## Stored data:
--- START ---

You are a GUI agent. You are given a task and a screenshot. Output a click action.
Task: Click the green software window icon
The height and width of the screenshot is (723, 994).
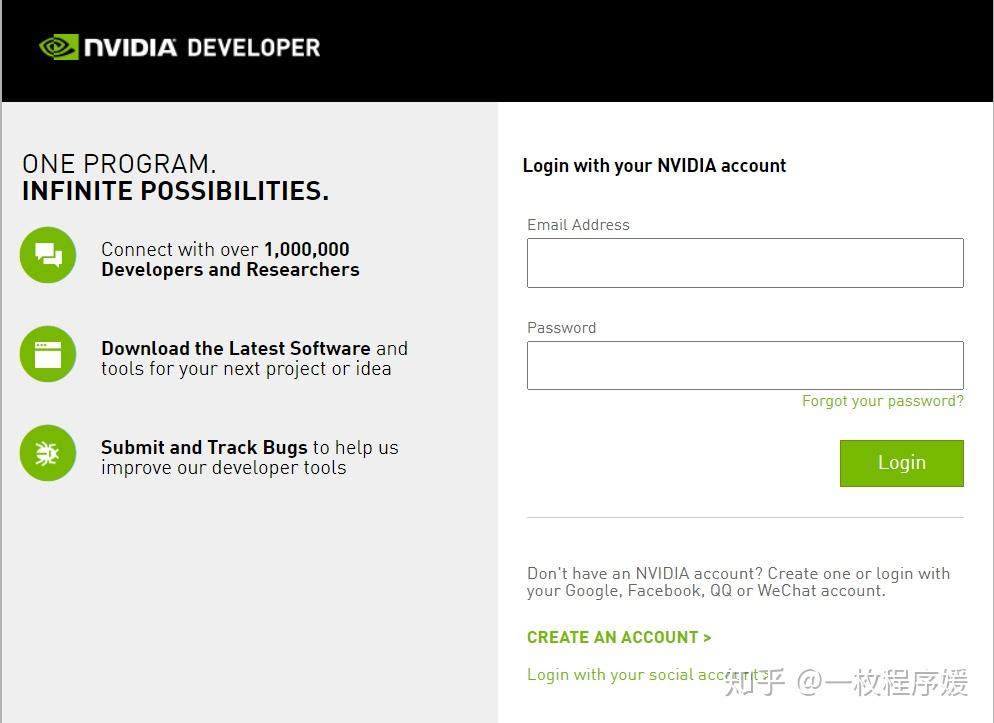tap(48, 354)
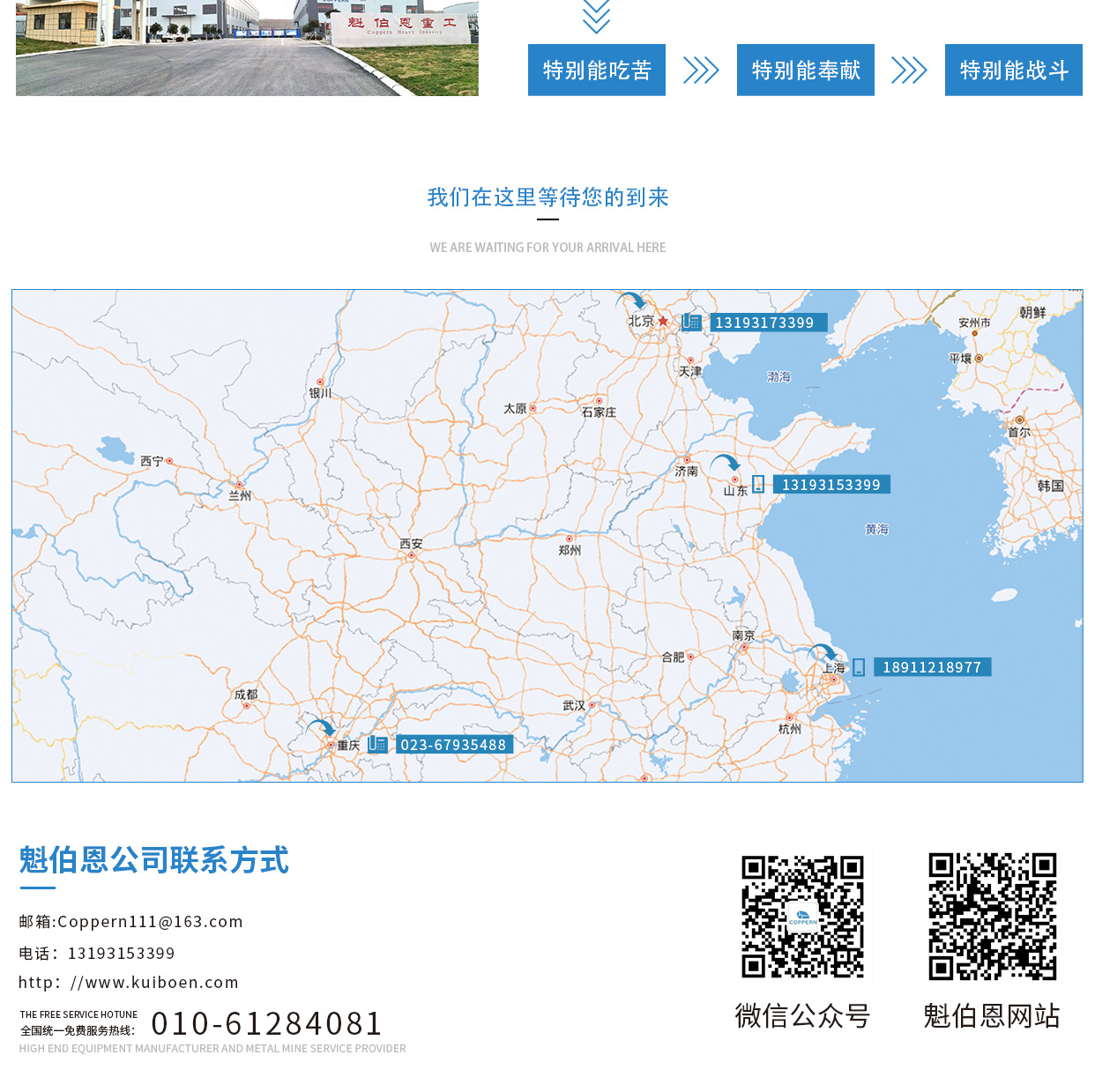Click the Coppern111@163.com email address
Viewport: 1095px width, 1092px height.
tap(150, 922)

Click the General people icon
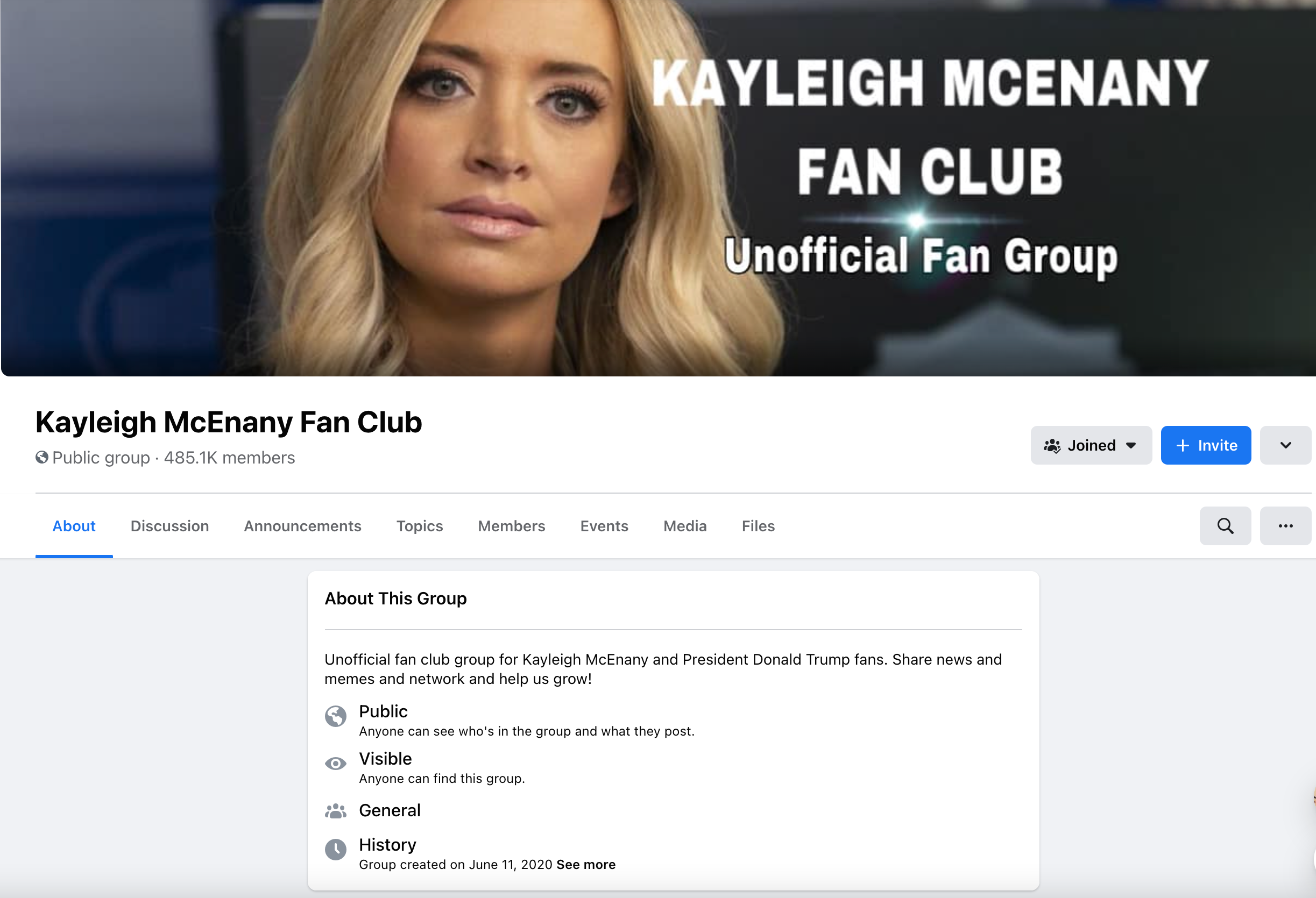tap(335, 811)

--- END ---
--- START ---

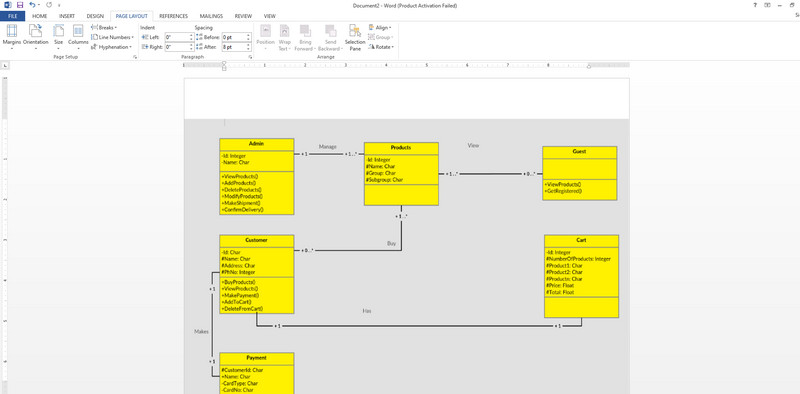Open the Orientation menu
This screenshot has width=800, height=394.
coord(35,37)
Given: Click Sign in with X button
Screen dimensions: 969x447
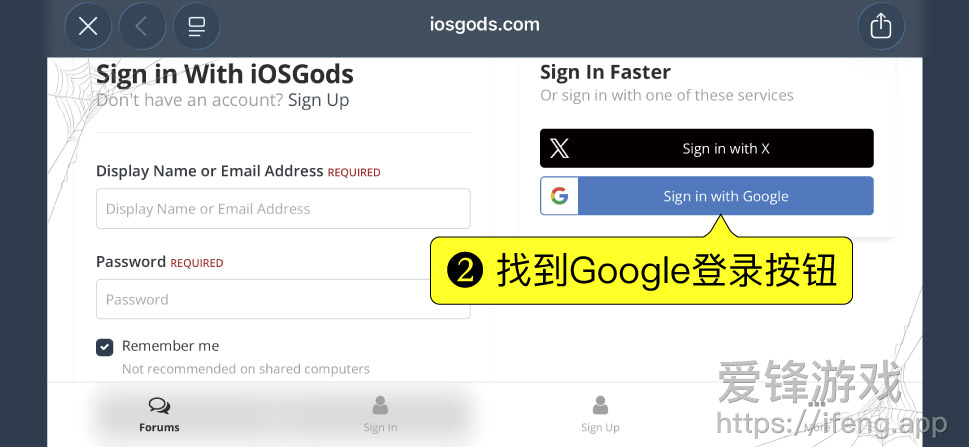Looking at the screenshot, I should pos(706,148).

--- END ---
--- START ---

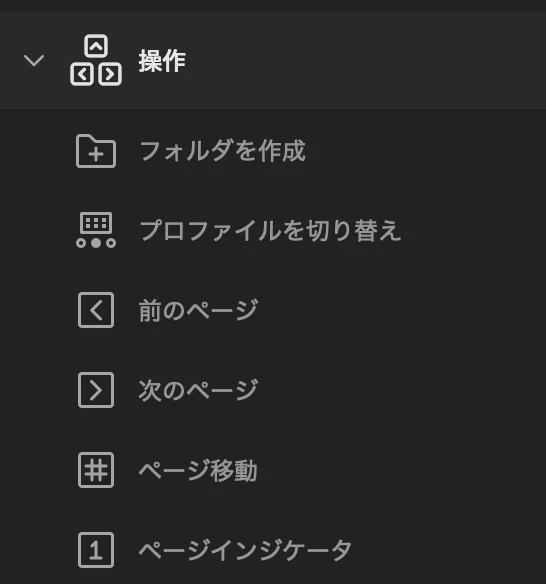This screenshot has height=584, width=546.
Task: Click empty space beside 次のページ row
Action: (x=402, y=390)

--- END ---

## Written task:
Reproduce the data verbatim, starting at the line containing "This screenshot has height=584, width=546." and ending at the line containing "Action: (x=402, y=390)", with both of those lines included. Omit the pictures from the answer.

## Result of the task:
This screenshot has height=584, width=546.
Task: Click empty space beside 次のページ row
Action: (x=402, y=390)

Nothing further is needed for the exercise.